Your task is to transcribe exactly, and only, the lines running from the one with "1200x523 pixels." to the end of the listing below, inclusive, with every picture left out.

Information shown:
____
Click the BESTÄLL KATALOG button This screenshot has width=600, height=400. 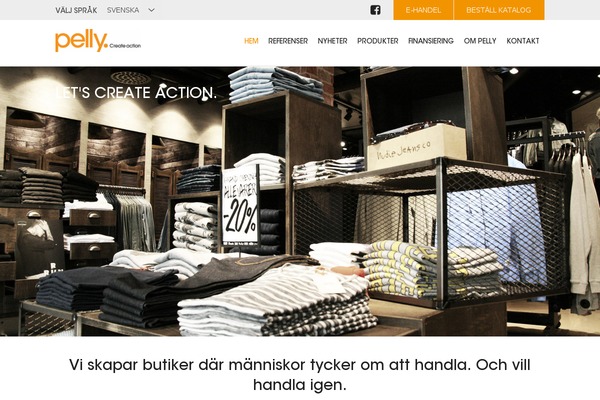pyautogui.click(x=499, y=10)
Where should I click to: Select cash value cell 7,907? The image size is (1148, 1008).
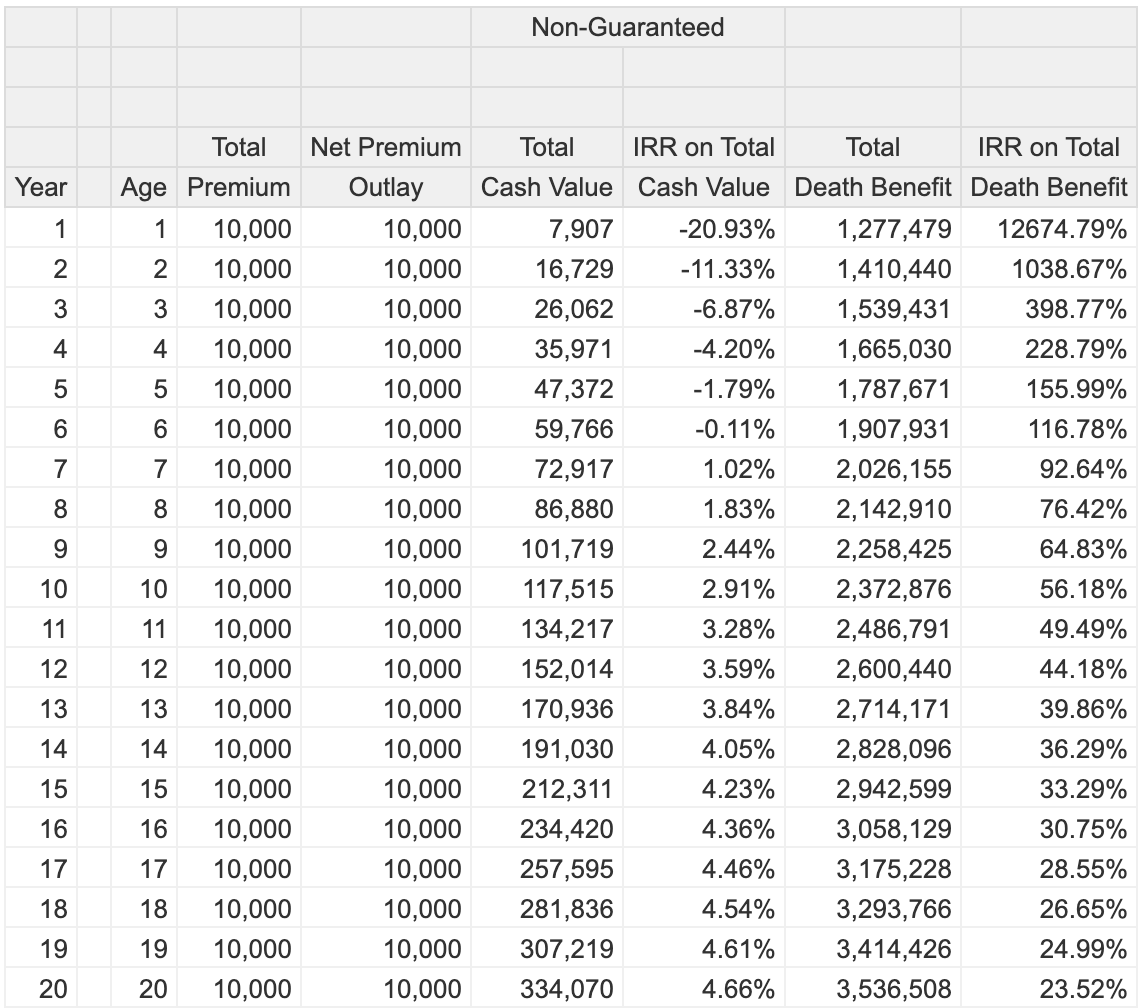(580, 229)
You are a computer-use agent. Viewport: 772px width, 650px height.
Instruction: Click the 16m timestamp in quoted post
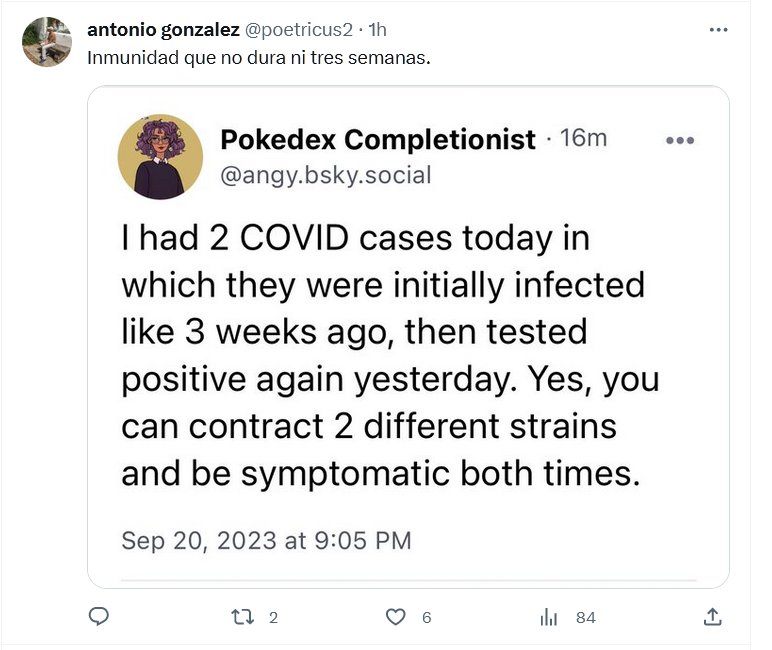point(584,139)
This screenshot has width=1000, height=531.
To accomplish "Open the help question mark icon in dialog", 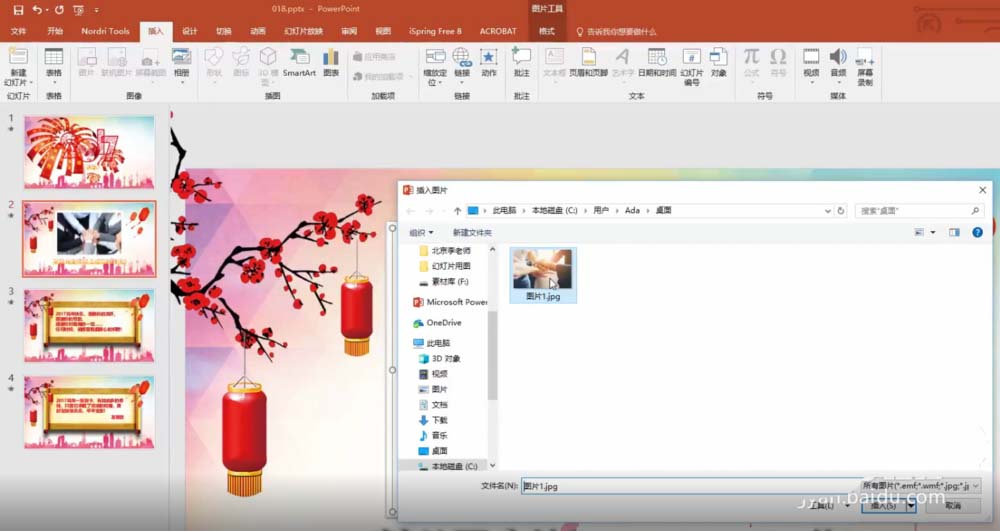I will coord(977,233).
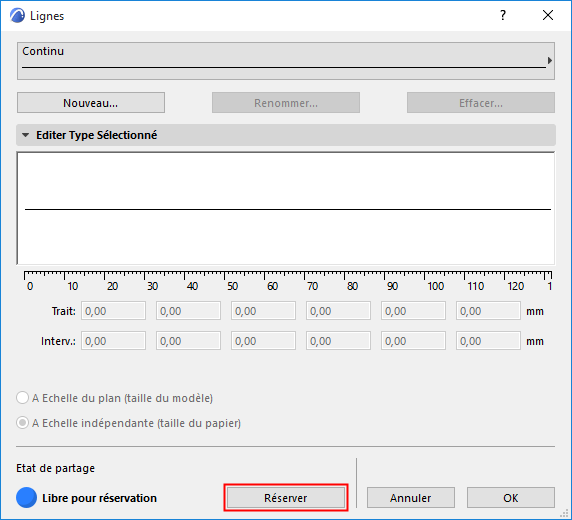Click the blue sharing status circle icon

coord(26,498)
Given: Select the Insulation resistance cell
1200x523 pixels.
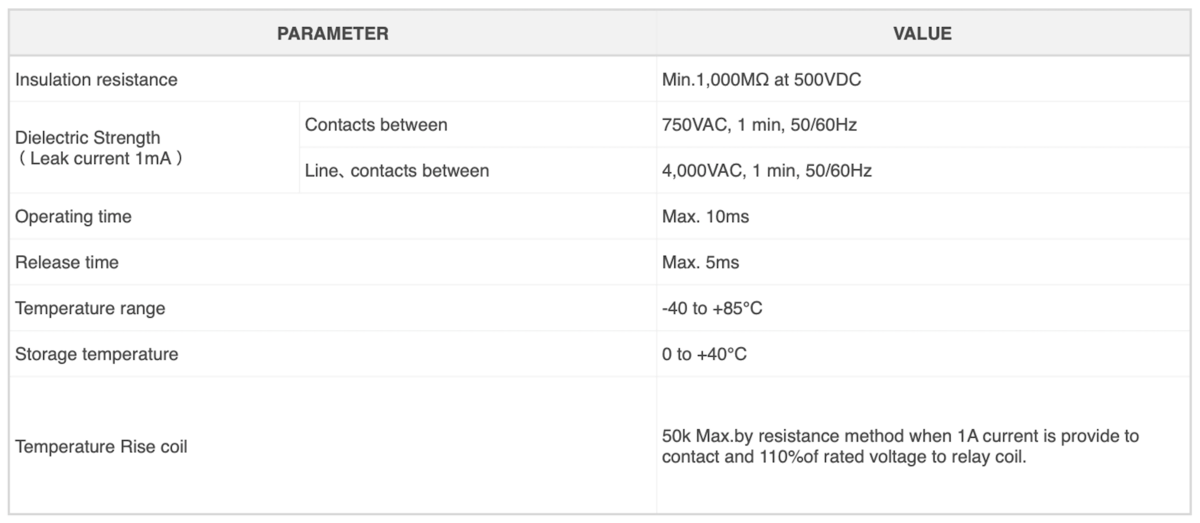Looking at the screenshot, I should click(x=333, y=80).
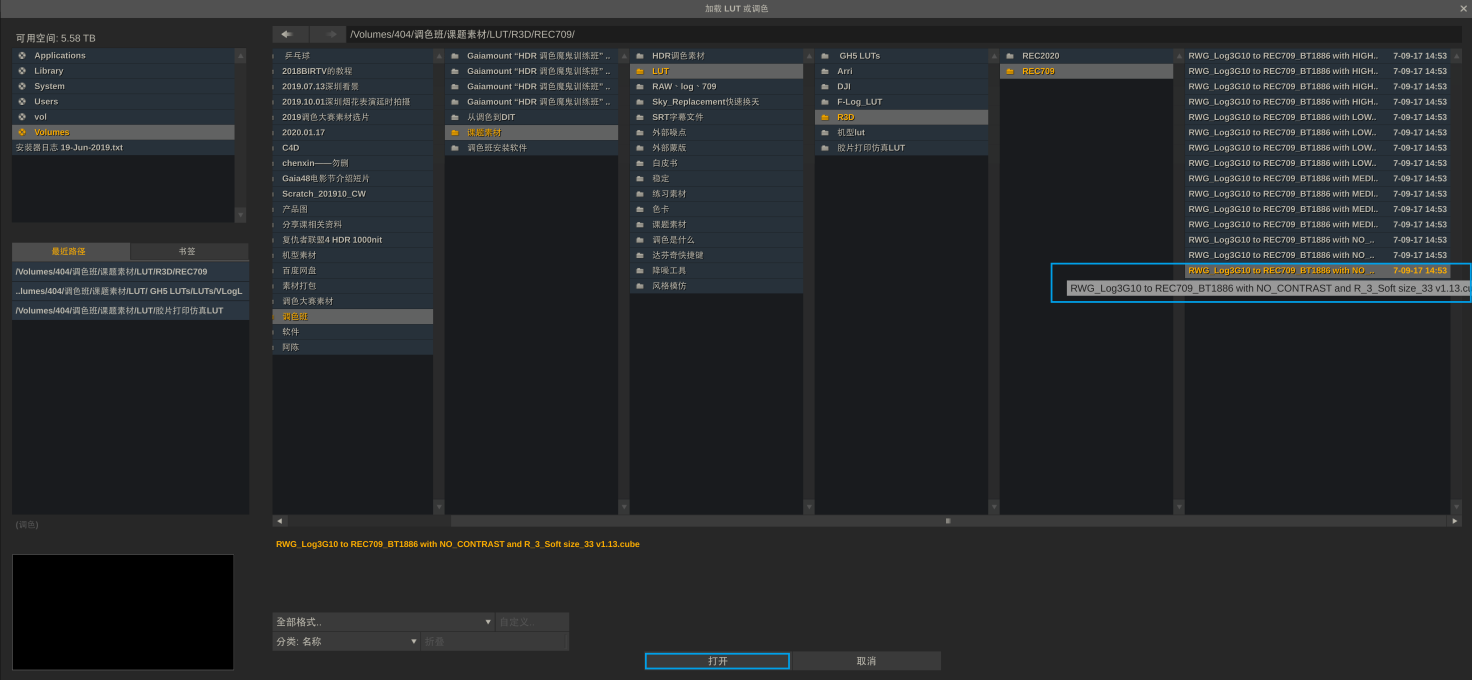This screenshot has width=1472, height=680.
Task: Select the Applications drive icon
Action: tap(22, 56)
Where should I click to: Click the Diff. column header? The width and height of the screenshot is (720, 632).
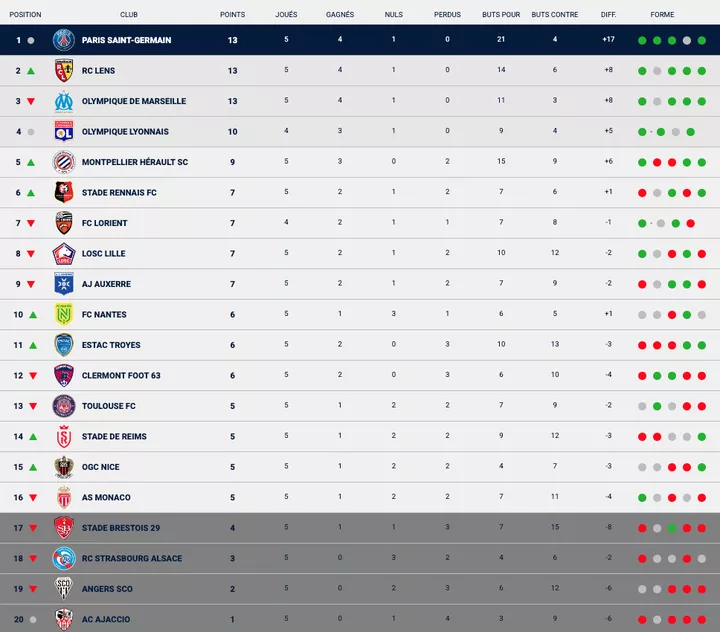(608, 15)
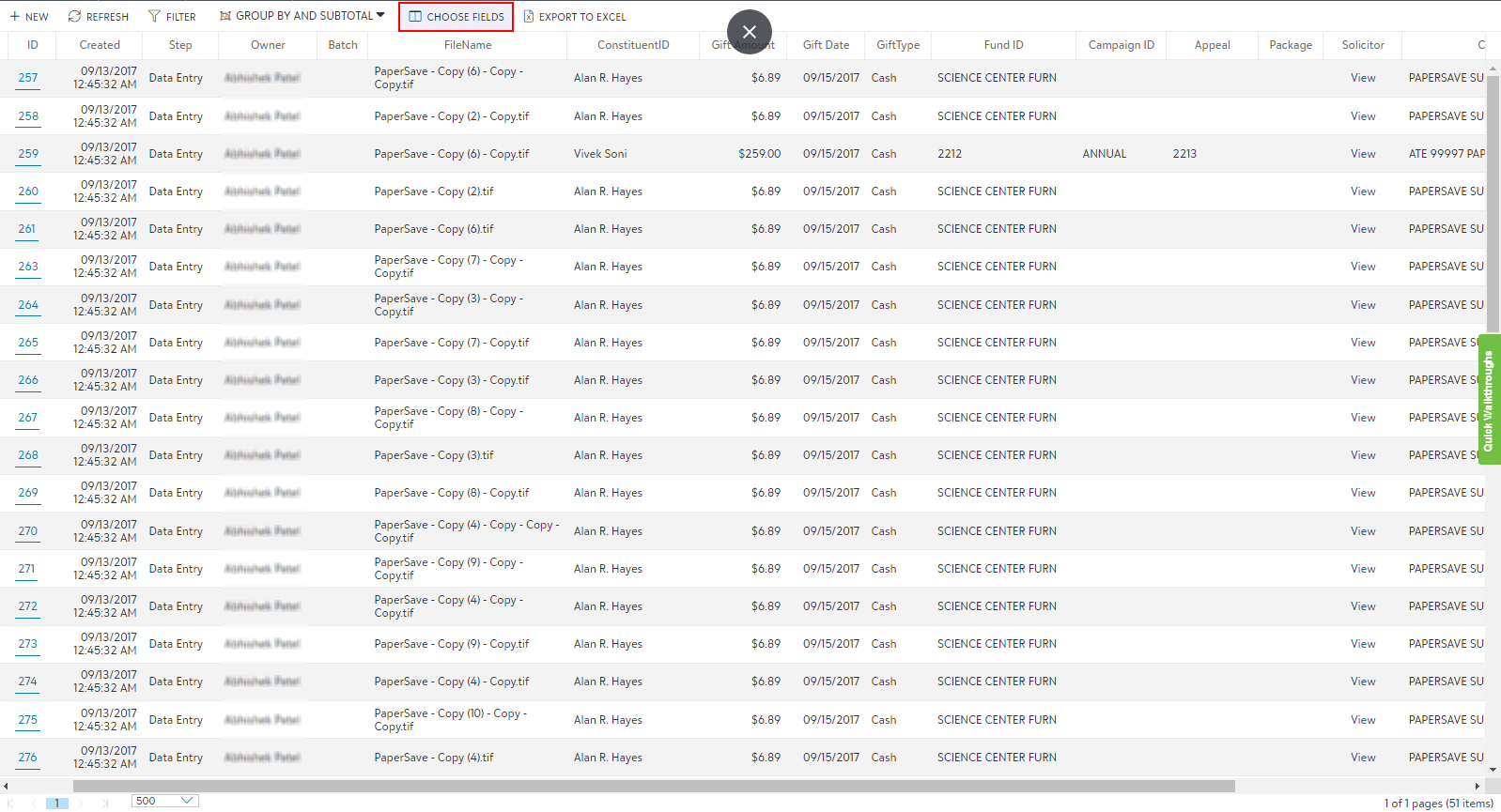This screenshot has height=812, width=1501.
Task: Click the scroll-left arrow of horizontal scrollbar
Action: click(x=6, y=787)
____
Written reply:
1200x523 pixels.
Looking at the screenshot, I should click(x=333, y=80).
This screenshot has width=1472, height=680.
Task: Select the Applications drive icon
Action: tap(22, 56)
Where should I click to: Click the Diff. column header? The width and height of the screenshot is (720, 632).
(608, 15)
This screenshot has height=812, width=1501.
Task: Click the scroll-left arrow of horizontal scrollbar
Action: click(x=6, y=787)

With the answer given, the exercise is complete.